Financially Independent and Miserable :(


Houston, we have a FIRE problem… Check out the results below of a recent survey:

Financially Independent and Miserable Survey

Are you as shocked as I am!!?  43% of people said they would rather be financially independent and miserable vs. broke and happy. Ouch! Why would anyone want to be miserable vs. happy? Since when does a big bank balance trump happiness?

I don’t know the survey respondents, but I can only assume that the 43% of people who answered “FI and miserable”…

  1. Are not yet FI, or don’t have much money currently. If they did, they would already understand that money doesn’t change who you are, your values, your friends, your attitude, your interests, or most of your regular activities. Being FI only makes ‘working’ optional (spoiler alert – working your current job probably already is optional).
  2. They are most likely already miserable today. Financial Independence is only as good as the freedom it brings to life. Happy people already feel and understand freedom whether they are FI or not, and they wouldn’t trade it for the world.


Good News & Bad News:

The good news is we don’t have to decide between just these 2 options. This survey was just a thought provoking question that doesn’t mean anything. In reality we each get to design our personal path to FI and our custom life afterwards.

The best solution (which you probably already answered) is to be financially independent AND happy. But to achieve this, both of these things will need to be worked on individually.

The bad news is that many people will actually end up being miserable in retirement. And evidently, the % of unhappy people is growing.

Miserable retirement rates are rising!

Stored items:
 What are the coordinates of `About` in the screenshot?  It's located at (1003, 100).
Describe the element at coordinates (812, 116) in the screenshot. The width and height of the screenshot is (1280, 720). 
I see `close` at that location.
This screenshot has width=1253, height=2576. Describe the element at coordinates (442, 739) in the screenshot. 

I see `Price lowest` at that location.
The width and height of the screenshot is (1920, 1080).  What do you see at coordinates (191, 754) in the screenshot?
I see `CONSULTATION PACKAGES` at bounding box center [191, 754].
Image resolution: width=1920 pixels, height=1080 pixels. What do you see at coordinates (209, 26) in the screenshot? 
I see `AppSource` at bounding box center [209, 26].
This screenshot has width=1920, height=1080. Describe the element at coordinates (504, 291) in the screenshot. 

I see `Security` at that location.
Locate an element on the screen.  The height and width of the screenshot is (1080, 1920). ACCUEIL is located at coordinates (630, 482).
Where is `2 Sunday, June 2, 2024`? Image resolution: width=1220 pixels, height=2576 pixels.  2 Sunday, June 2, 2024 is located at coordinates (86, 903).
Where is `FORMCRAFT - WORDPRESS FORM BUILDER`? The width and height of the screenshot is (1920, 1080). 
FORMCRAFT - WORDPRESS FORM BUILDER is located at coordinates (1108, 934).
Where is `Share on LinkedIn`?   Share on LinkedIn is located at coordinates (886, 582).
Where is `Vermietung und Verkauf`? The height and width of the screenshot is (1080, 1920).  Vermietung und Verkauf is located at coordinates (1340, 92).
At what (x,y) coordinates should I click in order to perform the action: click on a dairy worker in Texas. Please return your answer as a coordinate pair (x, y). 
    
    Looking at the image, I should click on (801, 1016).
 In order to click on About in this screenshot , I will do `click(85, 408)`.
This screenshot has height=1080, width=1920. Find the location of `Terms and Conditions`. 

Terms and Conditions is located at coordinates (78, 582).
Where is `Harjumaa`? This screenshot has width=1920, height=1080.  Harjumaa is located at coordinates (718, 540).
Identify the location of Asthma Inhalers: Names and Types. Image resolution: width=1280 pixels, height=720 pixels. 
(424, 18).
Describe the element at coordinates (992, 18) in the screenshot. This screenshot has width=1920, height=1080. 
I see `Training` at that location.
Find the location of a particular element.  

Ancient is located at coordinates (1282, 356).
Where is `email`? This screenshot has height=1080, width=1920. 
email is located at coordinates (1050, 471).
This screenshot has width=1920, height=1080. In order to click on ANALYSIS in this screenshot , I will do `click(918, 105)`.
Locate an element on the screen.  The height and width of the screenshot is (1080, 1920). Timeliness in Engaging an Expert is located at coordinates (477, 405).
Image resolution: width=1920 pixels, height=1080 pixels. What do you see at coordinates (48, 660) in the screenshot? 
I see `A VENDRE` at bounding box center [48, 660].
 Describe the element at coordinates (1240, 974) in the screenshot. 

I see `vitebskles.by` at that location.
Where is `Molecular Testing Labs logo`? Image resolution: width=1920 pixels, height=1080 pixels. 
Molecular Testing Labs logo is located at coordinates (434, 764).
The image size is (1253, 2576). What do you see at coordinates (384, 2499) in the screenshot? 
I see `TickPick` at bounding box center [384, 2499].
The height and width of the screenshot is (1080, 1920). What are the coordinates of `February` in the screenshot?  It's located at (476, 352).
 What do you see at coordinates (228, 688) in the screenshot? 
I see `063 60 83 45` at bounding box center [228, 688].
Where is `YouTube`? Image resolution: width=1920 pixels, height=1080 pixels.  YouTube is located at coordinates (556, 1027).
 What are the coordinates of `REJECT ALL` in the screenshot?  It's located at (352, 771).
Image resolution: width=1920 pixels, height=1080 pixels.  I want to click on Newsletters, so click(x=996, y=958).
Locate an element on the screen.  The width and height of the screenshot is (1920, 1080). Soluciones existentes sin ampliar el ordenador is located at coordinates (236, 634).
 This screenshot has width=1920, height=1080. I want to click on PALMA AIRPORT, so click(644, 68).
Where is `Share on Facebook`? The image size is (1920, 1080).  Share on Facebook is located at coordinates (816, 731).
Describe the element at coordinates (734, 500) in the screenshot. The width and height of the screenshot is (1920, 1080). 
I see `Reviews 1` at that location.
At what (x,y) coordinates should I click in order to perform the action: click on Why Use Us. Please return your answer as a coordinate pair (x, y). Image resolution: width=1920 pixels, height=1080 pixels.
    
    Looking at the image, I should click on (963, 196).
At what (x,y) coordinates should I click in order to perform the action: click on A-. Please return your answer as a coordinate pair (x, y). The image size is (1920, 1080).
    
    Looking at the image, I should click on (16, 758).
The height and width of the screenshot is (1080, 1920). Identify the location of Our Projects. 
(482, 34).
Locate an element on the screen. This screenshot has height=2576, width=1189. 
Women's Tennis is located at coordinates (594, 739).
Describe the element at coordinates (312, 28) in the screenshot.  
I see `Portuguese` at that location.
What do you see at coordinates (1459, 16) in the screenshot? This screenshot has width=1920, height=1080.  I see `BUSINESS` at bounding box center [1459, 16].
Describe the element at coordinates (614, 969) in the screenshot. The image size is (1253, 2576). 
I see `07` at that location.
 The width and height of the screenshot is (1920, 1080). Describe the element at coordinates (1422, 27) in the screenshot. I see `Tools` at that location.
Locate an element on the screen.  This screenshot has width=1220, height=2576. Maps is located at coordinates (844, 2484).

■ **Problems to work on**:
A. Answer these questions about the post on financial independence and happiness:
(i) What percentage of people said they would rather be financially independent and miserable than broke and happy?
(ii) What does the post call the best solution?
(iii) According to the bad news, what will many people actually end up being in retirement?
B. In the rows, swap "screenshot" for "image" across the stretch from the line containing "y). The image size is (1920, 1080)." through the line containing "Women's Tennis is", and leave all else unchanged.

■ **Answers**:
A.
(i) 43%
(ii) To be financially independent and happy.
(iii) Miserable.

B.
At what (x,y) coordinates should I click in order to perform the action: click on A-. Please return your answer as a coordinate pair (x, y). The image size is (1920, 1080).
    
    Looking at the image, I should click on (16, 758).
The height and width of the image is (1080, 1920). Identify the location of Our Projects. 
(482, 34).
Locate an element on the screen. This image has height=2576, width=1189. 
Women's Tennis is located at coordinates (594, 739).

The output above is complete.